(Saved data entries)
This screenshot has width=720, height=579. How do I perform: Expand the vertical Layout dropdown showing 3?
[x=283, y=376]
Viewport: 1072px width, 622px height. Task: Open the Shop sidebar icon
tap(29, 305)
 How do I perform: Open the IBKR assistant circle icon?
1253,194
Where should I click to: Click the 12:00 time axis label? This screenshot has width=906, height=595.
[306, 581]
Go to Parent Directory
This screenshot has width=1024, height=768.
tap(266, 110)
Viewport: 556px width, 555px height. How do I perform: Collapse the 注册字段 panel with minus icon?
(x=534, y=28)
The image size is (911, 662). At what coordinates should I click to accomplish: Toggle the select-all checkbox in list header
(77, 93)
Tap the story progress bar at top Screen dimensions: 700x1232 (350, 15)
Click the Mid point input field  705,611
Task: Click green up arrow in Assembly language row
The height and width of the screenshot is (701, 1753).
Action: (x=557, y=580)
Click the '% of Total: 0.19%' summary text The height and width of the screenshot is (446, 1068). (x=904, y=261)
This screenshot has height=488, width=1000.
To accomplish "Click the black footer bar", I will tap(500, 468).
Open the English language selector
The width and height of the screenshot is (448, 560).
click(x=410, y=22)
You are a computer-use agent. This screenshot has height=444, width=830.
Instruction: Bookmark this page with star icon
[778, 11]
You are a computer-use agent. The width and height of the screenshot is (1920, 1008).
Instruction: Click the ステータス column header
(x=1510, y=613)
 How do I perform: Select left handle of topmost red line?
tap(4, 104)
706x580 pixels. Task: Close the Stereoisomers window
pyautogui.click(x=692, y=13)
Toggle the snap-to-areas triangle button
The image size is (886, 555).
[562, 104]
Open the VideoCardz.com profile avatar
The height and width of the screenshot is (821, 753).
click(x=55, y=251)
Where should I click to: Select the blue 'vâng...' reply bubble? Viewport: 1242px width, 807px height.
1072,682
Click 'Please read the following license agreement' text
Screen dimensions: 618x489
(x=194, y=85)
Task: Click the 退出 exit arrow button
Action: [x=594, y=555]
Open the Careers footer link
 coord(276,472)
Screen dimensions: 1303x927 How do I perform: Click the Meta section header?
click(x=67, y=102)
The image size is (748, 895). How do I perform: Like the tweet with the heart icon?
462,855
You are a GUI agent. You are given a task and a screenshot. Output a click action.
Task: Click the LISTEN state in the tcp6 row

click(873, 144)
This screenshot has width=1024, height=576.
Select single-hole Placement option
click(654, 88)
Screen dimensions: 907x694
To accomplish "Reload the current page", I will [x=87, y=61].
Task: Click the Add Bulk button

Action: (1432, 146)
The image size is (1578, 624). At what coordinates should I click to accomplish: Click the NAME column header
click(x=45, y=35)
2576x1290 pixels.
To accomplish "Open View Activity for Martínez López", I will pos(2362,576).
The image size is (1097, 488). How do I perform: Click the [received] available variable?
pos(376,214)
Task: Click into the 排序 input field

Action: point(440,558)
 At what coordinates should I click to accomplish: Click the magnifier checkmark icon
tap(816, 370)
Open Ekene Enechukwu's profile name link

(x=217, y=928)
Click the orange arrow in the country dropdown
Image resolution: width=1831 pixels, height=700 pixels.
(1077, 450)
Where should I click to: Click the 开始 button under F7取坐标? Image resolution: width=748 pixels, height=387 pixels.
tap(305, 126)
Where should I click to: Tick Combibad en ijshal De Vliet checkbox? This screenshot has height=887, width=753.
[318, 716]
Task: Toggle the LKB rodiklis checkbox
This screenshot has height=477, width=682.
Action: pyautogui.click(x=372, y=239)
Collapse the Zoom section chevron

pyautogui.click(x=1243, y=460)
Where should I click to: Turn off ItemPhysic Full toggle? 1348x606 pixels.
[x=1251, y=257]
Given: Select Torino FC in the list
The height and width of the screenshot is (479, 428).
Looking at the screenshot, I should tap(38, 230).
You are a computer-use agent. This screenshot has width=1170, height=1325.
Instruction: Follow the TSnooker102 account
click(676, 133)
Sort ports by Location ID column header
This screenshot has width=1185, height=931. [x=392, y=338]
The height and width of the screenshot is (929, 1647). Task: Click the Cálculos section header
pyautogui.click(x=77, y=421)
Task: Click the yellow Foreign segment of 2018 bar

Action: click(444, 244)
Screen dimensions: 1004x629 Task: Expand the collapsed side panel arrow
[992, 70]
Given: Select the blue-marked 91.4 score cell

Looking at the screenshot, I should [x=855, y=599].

■ **Work instructions**: Transcribe every record above word for word.

■ **Result**:
This screenshot has width=720, height=579. How do I perform: Expand the vertical Layout dropdown showing 3?
[x=283, y=376]
Viewport: 1072px width, 622px height. Task: Open the Shop sidebar icon
tap(29, 305)
 How do I perform: Open the IBKR assistant circle icon?
1253,194
Where should I click to: Click the 12:00 time axis label? This screenshot has width=906, height=595.
[306, 581]
Go to Parent Directory
This screenshot has width=1024, height=768.
tap(266, 110)
Viewport: 556px width, 555px height. How do I perform: Collapse the 注册字段 panel with minus icon?
(x=534, y=28)
The image size is (911, 662). At what coordinates should I click to accomplish: Toggle the select-all checkbox in list header
(77, 93)
Tap the story progress bar at top Screen dimensions: 700x1232 (350, 15)
Click the Mid point input field  705,611
Task: Click green up arrow in Assembly language row
The height and width of the screenshot is (701, 1753).
Action: (x=557, y=580)
Click the '% of Total: 0.19%' summary text The height and width of the screenshot is (446, 1068). (x=904, y=261)
This screenshot has height=488, width=1000.
To accomplish "Click the black footer bar", I will tap(500, 468).
Open the English language selector
The width and height of the screenshot is (448, 560).
click(x=410, y=22)
You are a computer-use agent. This screenshot has height=444, width=830.
Instruction: Bookmark this page with star icon
[778, 11]
You are a computer-use agent. The width and height of the screenshot is (1920, 1008).
Instruction: Click the ステータス column header
(x=1510, y=613)
 How do I perform: Select left handle of topmost red line?
tap(4, 104)
706x580 pixels. Task: Close the Stereoisomers window
pyautogui.click(x=692, y=13)
Toggle the snap-to-areas triangle button
The image size is (886, 555).
[562, 104]
Open the VideoCardz.com profile avatar
The height and width of the screenshot is (821, 753).
click(x=55, y=251)
Where should I click to: Select the blue 'vâng...' reply bubble? Viewport: 1242px width, 807px height.
1072,682
Click 'Please read the following license agreement' text
Screen dimensions: 618x489
(x=194, y=85)
Task: Click the 退出 exit arrow button
Action: [x=594, y=555]
Open the Careers footer link
 coord(276,472)
Screen dimensions: 1303x927 How do I perform: Click the Meta section header?
click(x=67, y=102)
The image size is (748, 895). How do I perform: Like the tweet with the heart icon?
462,855
You are a GUI agent. You are given a task and a screenshot. Output a click action.
Task: Click the LISTEN state in the tcp6 row

click(873, 144)
This screenshot has width=1024, height=576.
Select single-hole Placement option
click(654, 88)
Screen dimensions: 907x694
To accomplish "Reload the current page", I will [x=87, y=61].
Task: Click the Add Bulk button

Action: (1432, 146)
The image size is (1578, 624). At what coordinates should I click to accomplish: Click the NAME column header
click(x=45, y=35)
2576x1290 pixels.
To accomplish "Open View Activity for Martínez López", I will pos(2362,576).
The image size is (1097, 488). How do I perform: Click the [received] available variable?
pos(376,214)
Task: Click into the 排序 input field

Action: point(440,558)
 At what coordinates should I click to accomplish: Click the magnifier checkmark icon
tap(816, 370)
Open Ekene Enechukwu's profile name link

(x=217, y=928)
Click the orange arrow in the country dropdown
Image resolution: width=1831 pixels, height=700 pixels.
(1077, 450)
Where should I click to: Click the 开始 button under F7取坐标? Image resolution: width=748 pixels, height=387 pixels.
tap(305, 126)
Where should I click to: Tick Combibad en ijshal De Vliet checkbox? This screenshot has height=887, width=753.
[318, 716]
Task: Toggle the LKB rodiklis checkbox
This screenshot has height=477, width=682.
Action: pyautogui.click(x=372, y=239)
Collapse the Zoom section chevron

pyautogui.click(x=1243, y=460)
Where should I click to: Turn off ItemPhysic Full toggle? 1348x606 pixels.
[x=1251, y=257]
Given: Select Torino FC in the list
The height and width of the screenshot is (479, 428).
Looking at the screenshot, I should tap(38, 230).
You are a computer-use agent. This screenshot has width=1170, height=1325.
Instruction: Follow the TSnooker102 account
click(676, 133)
Sort ports by Location ID column header
This screenshot has width=1185, height=931. [x=392, y=338]
The height and width of the screenshot is (929, 1647). Task: Click the Cálculos section header
pyautogui.click(x=77, y=421)
Task: Click the yellow Foreign segment of 2018 bar

Action: click(444, 244)
Screen dimensions: 1004x629 Task: Expand the collapsed side panel arrow
[992, 70]
Given: Select the blue-marked 91.4 score cell

Looking at the screenshot, I should [x=855, y=599].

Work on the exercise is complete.